Virus Detect
Description
This tool runs the VirusDetect pipeline, that performs virus identification using sRNA sequencing data.
Given a FASTQ file, it performs de novo assembly and reference-guided assembly by
aligning sRNA reads to the reference database of known viruses. The assembled contigs are
compared to the reference virus sequences for virus identification.
More detailed definition of Virus detect pipeline can be found from
the
home page of VirusDetect.
Input data
Input data (the reads) should be given as FASTQ formatted sequence file. If several FASTQ files are provided,
a separate VirusDetect analysis will be done for each file.
Parameters
- Reference virus database VirusDetect is mainly used for detecting plant viruses,
but you can use it for other viruses too. Use this parameter to select a virus reference database
matching you virus type.
- Host Organism If possible, the input data should be cleaned from sequences originating from the genome of the host organism.
This can be done by mapping the query sequences against the genome of the host organisms and selecting only those reads that do not match
to the host genome.
- If the host genonome is not available you should set this parameter to value: none.
- From the drop-down list you can select one of the organisms, for which there
are pre-calculated index, to be used as host organism.
- If the genome of the host organism is not available in Chipster, but you have the host genome
as a fasta formatted sequence file, you should use tool VirusDetetct with own genome in stead of this tool.
- Reference virus coverage cuttoff Coverage cutoff of a reported virus contig by reference virus sequences.
- Assembled virus contig cuttoff Coverage cutoff of a reported virus reference sequences by assembled virus contigs.
- Depth cutoff Depth cutoff of a reported virus reference
Output
VirusDetect produces large amount of different files as reports. Output related options are used to
select, what data is returned. By default VirusDtetect returns following files:
- virusdetect_contigs.faSequences of non-redundant contigs derived through reference-guided and de novo assemblies.
- contig_sequences.undetermined.fa Sequences of contigs that do not match to virus references.
- blastn_matching_refrences.html files listing reference viruses that have corresponding virus contigs identified by BLASTN. A pdf formatted report file is returned for each match
- blastn_matches.tsv a table of blastn matches to the reference virus database.

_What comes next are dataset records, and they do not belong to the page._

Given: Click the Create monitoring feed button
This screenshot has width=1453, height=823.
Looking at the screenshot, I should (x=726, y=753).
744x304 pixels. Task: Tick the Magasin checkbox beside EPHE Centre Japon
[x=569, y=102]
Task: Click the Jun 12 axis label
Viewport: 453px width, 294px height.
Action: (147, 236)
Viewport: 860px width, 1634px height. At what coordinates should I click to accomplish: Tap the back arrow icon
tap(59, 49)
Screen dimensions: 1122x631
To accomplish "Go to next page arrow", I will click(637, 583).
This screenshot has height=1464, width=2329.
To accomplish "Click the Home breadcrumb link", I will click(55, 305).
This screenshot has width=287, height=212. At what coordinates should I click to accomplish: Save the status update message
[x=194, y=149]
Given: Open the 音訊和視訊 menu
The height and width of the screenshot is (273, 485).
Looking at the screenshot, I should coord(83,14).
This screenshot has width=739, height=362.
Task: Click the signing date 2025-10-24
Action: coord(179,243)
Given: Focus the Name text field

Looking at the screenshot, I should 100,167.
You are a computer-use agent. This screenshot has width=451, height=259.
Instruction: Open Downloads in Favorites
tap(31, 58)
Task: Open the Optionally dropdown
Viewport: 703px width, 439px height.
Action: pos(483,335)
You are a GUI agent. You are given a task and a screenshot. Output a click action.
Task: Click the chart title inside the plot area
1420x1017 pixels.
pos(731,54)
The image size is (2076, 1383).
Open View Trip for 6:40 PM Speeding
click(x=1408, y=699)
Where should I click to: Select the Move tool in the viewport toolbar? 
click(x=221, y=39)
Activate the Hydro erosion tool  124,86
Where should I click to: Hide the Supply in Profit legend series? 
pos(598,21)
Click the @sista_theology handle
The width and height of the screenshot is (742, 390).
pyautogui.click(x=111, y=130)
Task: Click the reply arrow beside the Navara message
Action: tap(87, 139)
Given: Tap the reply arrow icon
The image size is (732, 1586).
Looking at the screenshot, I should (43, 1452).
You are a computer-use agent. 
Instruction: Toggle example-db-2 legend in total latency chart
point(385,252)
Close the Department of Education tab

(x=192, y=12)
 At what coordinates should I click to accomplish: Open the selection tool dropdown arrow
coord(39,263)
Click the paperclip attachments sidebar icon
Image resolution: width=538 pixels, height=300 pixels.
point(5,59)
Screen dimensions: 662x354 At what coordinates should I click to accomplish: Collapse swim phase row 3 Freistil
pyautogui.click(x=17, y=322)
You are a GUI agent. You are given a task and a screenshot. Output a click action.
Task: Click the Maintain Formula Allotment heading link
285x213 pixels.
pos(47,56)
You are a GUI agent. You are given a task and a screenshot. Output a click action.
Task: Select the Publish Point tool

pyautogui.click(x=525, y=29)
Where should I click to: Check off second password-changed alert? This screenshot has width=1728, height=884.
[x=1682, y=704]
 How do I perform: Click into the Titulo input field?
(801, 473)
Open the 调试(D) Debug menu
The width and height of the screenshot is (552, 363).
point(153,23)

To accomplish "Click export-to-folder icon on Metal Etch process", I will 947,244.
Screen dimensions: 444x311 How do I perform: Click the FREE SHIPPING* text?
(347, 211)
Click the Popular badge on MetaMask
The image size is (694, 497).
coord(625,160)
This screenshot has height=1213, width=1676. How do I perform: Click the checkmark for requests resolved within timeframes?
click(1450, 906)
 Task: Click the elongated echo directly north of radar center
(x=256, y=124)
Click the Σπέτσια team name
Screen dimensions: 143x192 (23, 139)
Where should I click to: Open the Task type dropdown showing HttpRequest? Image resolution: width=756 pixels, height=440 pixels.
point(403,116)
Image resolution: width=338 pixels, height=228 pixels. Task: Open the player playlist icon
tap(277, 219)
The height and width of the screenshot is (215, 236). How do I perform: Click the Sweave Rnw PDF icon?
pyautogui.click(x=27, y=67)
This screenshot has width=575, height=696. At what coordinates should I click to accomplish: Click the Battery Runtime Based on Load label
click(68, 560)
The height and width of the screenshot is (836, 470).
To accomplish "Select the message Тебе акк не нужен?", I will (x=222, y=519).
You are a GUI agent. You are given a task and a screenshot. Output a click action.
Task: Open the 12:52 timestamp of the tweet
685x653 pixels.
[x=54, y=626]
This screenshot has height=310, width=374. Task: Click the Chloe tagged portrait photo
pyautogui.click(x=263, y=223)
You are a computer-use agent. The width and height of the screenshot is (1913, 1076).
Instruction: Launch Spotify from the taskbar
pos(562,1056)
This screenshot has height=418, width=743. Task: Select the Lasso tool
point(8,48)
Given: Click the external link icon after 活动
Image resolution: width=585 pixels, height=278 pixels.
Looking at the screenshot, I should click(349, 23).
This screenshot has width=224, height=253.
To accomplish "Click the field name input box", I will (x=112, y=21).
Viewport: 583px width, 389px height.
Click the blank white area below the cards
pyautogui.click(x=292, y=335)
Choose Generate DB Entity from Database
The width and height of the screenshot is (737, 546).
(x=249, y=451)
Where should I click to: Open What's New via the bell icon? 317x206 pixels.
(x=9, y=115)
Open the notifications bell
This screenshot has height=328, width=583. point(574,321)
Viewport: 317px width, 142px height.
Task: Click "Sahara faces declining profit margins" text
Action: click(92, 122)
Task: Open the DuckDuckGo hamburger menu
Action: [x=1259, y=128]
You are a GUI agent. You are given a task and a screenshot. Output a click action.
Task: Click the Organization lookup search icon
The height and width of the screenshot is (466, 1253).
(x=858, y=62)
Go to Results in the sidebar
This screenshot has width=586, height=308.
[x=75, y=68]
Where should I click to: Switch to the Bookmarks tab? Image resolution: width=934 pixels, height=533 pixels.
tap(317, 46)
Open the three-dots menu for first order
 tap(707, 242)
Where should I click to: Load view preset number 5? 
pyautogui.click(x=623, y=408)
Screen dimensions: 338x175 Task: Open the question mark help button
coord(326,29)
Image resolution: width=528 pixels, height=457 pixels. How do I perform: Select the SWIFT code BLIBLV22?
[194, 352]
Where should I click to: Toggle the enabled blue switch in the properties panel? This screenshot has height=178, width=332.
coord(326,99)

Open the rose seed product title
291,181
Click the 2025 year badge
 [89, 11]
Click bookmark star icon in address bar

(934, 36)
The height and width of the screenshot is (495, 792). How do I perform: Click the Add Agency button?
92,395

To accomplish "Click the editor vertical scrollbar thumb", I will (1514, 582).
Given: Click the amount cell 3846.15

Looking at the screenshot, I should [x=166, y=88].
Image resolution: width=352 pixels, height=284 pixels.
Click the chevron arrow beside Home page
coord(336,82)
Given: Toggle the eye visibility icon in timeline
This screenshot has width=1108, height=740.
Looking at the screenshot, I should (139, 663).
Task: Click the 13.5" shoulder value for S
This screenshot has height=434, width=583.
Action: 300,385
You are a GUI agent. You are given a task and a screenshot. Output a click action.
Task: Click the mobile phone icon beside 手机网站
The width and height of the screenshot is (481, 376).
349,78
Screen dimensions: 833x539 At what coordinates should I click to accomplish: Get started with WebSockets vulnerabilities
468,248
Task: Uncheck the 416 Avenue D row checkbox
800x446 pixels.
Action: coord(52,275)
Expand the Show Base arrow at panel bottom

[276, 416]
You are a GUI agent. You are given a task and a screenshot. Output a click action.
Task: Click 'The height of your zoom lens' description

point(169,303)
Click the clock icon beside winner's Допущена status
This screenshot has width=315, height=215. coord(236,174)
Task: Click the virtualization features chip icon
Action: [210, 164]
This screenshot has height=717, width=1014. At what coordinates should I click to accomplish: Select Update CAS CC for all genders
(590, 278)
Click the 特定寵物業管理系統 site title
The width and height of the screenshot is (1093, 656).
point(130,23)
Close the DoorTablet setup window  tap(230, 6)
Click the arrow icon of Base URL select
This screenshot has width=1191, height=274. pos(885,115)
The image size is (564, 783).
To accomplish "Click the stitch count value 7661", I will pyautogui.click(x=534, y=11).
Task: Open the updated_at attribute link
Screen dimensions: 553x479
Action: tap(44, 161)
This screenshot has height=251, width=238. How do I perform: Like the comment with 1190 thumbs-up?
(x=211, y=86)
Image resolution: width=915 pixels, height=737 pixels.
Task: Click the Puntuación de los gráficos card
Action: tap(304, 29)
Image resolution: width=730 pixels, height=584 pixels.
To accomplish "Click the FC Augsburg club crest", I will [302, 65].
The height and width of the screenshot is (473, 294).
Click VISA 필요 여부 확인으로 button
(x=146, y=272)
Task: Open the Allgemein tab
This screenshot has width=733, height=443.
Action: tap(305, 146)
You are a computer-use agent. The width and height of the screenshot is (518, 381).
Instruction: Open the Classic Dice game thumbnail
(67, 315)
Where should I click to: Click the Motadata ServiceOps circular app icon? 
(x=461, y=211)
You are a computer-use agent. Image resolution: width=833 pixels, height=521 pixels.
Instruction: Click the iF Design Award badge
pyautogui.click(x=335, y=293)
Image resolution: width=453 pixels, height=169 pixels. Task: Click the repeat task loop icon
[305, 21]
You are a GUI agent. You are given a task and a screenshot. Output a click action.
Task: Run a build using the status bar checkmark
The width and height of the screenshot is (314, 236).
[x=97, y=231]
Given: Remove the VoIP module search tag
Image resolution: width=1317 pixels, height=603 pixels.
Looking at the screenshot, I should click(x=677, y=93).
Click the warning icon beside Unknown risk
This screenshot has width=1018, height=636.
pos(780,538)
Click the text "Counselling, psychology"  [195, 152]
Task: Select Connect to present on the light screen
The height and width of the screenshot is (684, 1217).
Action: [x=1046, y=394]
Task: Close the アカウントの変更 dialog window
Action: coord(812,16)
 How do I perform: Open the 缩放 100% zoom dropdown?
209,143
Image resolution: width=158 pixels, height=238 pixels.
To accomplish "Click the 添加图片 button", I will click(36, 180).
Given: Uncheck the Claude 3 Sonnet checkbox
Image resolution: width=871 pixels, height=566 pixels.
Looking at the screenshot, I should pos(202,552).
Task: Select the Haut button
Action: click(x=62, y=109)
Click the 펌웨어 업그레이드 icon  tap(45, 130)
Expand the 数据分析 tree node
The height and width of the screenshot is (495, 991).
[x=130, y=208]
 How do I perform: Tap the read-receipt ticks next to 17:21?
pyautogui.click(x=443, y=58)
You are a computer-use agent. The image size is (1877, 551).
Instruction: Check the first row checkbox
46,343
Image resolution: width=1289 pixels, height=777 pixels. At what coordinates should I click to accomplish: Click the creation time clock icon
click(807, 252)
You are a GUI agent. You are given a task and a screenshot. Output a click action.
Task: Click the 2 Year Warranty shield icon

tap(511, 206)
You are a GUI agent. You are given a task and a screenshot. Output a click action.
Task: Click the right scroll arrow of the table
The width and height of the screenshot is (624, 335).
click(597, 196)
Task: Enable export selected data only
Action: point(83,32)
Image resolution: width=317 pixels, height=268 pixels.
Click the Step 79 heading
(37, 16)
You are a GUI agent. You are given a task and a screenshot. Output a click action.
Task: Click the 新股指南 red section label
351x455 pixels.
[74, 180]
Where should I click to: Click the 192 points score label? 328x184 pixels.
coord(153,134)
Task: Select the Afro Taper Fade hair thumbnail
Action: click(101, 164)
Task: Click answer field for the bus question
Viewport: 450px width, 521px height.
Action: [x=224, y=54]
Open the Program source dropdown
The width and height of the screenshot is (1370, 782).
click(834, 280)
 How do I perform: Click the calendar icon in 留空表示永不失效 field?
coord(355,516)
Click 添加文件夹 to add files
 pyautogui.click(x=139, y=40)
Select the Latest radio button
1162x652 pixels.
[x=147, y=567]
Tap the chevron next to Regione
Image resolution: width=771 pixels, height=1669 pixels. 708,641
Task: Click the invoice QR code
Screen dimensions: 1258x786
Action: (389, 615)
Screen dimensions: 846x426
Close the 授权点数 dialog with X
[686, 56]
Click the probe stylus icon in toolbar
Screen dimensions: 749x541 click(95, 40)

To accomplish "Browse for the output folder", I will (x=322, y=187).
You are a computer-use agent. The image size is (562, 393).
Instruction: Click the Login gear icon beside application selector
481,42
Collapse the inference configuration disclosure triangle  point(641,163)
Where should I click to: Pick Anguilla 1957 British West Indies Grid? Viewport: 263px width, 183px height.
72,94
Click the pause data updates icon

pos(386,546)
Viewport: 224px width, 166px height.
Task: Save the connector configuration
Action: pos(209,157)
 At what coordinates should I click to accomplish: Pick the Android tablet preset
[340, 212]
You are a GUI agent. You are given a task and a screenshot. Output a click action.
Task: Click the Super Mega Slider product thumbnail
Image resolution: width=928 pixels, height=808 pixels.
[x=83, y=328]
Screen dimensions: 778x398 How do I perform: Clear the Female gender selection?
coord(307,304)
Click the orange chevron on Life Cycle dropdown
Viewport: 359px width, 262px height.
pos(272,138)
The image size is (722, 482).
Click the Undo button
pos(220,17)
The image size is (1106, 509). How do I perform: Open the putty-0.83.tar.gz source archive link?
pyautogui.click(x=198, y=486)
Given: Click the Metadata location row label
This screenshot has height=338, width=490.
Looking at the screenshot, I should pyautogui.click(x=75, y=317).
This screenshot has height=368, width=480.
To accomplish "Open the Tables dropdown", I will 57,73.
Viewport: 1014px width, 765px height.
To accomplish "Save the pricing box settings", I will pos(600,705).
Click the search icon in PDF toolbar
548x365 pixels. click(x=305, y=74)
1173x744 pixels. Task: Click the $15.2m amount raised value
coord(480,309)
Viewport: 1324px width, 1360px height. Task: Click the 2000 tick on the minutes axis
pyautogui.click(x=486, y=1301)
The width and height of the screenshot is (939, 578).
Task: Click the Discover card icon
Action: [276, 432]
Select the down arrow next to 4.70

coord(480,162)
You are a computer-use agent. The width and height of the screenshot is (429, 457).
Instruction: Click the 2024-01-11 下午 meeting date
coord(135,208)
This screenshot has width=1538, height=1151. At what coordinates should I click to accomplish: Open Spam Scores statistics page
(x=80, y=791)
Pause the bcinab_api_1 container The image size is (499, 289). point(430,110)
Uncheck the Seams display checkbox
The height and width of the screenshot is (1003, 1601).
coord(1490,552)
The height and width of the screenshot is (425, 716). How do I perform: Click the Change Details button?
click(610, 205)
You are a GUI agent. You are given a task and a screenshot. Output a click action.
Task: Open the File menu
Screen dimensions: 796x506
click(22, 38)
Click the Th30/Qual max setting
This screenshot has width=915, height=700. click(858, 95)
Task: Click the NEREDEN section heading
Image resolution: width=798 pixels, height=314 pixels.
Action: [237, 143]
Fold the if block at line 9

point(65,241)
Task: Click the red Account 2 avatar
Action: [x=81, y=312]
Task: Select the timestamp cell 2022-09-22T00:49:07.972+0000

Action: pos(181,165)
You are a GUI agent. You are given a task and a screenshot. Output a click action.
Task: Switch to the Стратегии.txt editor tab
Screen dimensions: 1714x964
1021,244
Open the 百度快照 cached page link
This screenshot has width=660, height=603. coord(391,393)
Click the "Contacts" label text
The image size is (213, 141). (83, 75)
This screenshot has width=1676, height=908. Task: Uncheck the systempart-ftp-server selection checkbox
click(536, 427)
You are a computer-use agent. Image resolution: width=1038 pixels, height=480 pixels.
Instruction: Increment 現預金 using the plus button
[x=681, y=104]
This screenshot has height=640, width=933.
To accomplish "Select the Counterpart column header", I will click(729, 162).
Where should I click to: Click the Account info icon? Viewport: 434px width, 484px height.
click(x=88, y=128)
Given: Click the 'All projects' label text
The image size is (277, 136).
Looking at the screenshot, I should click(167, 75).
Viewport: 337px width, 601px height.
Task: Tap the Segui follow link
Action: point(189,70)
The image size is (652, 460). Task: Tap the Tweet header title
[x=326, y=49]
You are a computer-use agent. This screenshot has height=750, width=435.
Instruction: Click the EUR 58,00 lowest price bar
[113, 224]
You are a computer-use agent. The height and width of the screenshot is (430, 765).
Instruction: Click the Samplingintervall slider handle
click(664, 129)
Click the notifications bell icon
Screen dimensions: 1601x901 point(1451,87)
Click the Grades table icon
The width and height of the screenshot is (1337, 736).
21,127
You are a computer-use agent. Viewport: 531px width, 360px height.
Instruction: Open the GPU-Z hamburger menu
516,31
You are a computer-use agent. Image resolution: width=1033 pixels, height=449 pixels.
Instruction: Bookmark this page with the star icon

- blastx_matching_refrences.html files listing reference viruses that have corresponding virus contigs identified by BLASTX. A pdf formatted report file is returned for each match
- blastx_matches.tsv a table of blastn matches to the reference virus database.
If parameter Return matching reference sequences is turned on the also following files are returned
- blastn_matching_references.fa and .fai. Virus reference sequences that produced hits for blastn search with the potential virus contigs.
- blastn_matching_references.fa and .fai. Virus reference sequences that produced hits for blastn search with the potential virus contigs.
If parameter Return matching reference sequences is turned on the also following files are returned
- blastn_matches.bam and .bai. BAM file containing the blastn alignment of each contig to its corresponding virus reference sequences.
- blastx_matches.bam and .bai. BAM file containing the blastx alignment of each contig to its corresponding virus reference sequences.
Note: If you select both the blastn_matching_references.fa + .fai and blastn_matches.bam + .bai,
(or the corresponding blastx files) you can use the Genome Browser to visualize the BLAST reulst.
In the Genome Browser the blastn_matching_references.fa should be assigned to be used as the genome.
Each reference virus sequence is then listed in the Chromosome pull down menu.
If parameter Return results in one archive file is selected, the all the outputfiles are stored to
a single tar formatted output file. This feature is useful if you run VirusDetetc to several input files in
the same time. The tar formatted output file can be expanded with tool Extract .tar.gz file.